American consumers continued to spend more at retail stores in April despite inflation as lower gasoline prices helped to boost spending on discretionary items. But it won’t last long as gasoline prices reached a record high in May.
U.S. retail sales rose by 0.9% in April from a month earlier.
Retail sales in the United States rose by 0.9% in April from a month earlier, the U.S. Census Bureau reported on Tuesday. With inflation running at 0.3% on the month, our estimate for sales volume pointed to a more modest increase at 0.6%.
April’s solid spending growth won’t likely change the Federal Reserve’s decision to raise rates by 50 basis points in each of the next two meetings. Instead, it will help to alleviate some of the recession concern that might stem from increasing interest rates.

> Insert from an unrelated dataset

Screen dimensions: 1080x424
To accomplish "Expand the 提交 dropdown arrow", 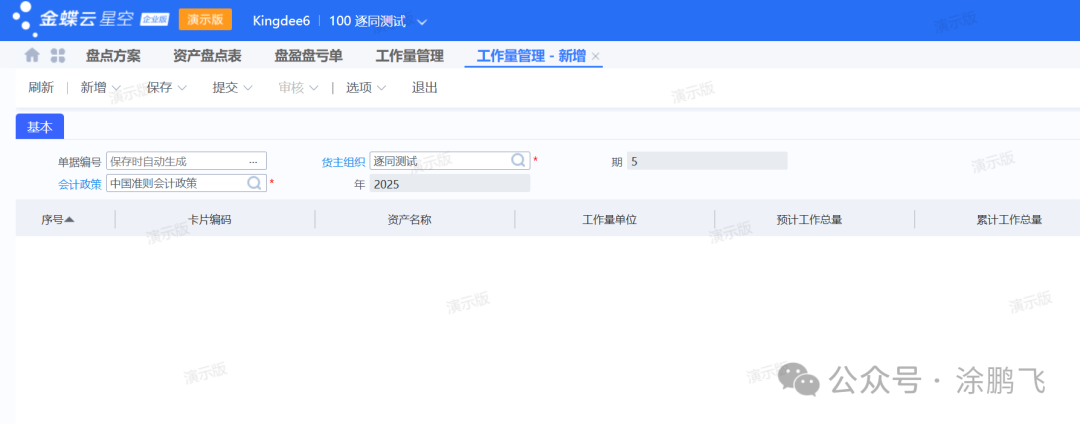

Sales at retail stores showed hints of the continuing shift from spending on goods to services as purchases at restaurants rose on the month. But that data likely understated increases in overall consumer spending because it does not include spending on airline fares or transportation services, which had soaring demand and prices.

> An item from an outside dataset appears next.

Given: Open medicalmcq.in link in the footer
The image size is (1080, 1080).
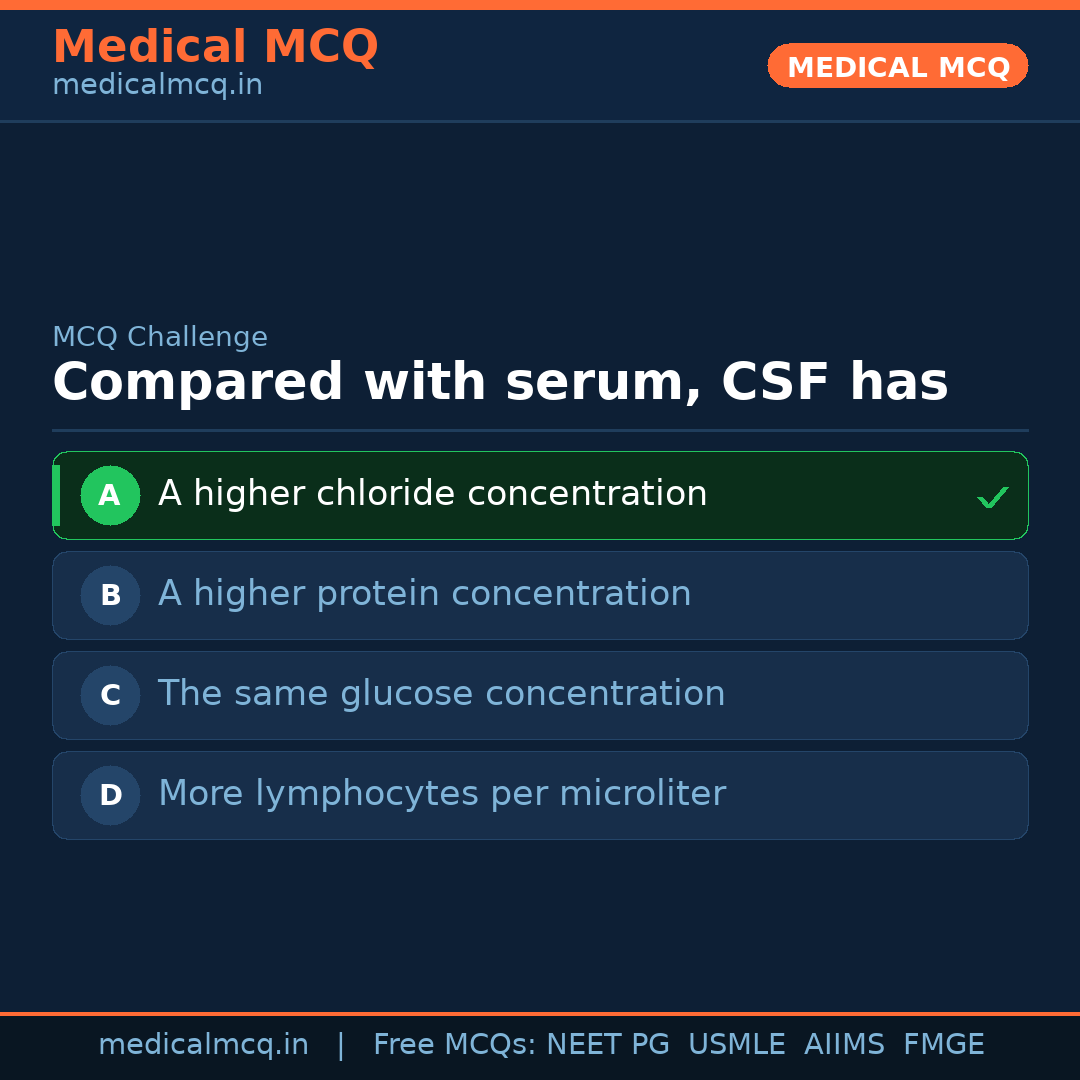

The increase was driven by a sharp 2.2% increase in sales at auto dealers, accounting for about 19% of total sales. The figure aligned with earlier data from the Bureau of Economic Analysis, which reported 880,000 additional vehicles sold in April on an annualized basis.
But April’s auto sales remained about 3 million units below the five-year average of 17.5 million from before the pandemic as the chip shortage continued to hamper supply. We do not expect the shortage to ease anytime soon, and it might last well into 2024, according to a recent interview with Intel’s chief executive, Patrick Gelsinger.
Sales at gas pumps fell by 2.7% in April mostly because of the decline in gasoline prices, which fell by 6.1% on the month, according to last week’s Consumer Price Index data from the Bureau of Labor Statistics.
But those prices are already increasing. Weekly data from the U.S. Energy Information Administration is pointing to record high gasoline prices in May at $4.59 per gallon, 4% higher than March’s peak.
The control group—which includes all categories but autos, gasoline, restaurants and building materials—posted a 1.0% increase on the month. The increase was enough to offset core inflation in April, which came out much higher than expected at 0.6%.
That implies a solid month of spending growth as the group will feed into the calculation of gross domestic product for the second quarter.